The new plant will use Avantium’s pioneering Mekong technology to convert renewable sugars into bio-based MEG, an environmentally friendly plant-based drop-in for making everyday consumer goods, such as PET and PEF plastics and polyester textiles. Today, more than 99% of MEG is produced from fossil resources and the market demand for this product is expected to grow from 28 million to 50 million tons in the next 20 years.
‘Our novel single-step process can finally fulfil this demand in an environmentally sustainable manner that both consumers and leading brands have been seeking. This enables renewable products growth for consumers that increasingly demand products brought to them in a responsible manner,’ said Tom van Aken, Chief Executive Officer of Avantium.
‘This is a major step forward in the development of our Mekong technology,’ said Zanna McFerson, Chief Business Development Officer of Avantium. ‘In addition to the environmental benefits, this demonstration plant will replicate commercial scale conditions of producing cost-effective bio-MEG; a drop-in product identical to the fossil-derived product. We are exploring partnership opportunities in bringing this technology to full-scale commercialization globally.’
The plant – part of a previously disclosed €15-20 million investment in advanced technologies – will be operational in 2019, employing up to 20 people. The final location has not yet been disclosed, since the company is still negotiating two possible locations in the Netherlands. In anticipation of this, components are already being fabricated.

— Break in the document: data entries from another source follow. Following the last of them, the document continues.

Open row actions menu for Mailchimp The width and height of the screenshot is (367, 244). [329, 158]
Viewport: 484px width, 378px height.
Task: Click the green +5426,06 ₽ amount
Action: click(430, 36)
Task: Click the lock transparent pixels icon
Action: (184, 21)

Avantium has been running pilot plants on the Brightlands Chemelot Campus in Geleen for several years and is approaching the completion of a biorefinery pilot plant in Delfzijl for the Zambezi technology, which produces very pure glucose and lignin from non-food biomass. This biorefinery is being realized in collaboration with AkzoNobel, RWE, Staatsbosbeheer and Chemport Europe. In Antwerp, Avantium is cooperating with BASF on the a commercial scale factory for the production of FDCA.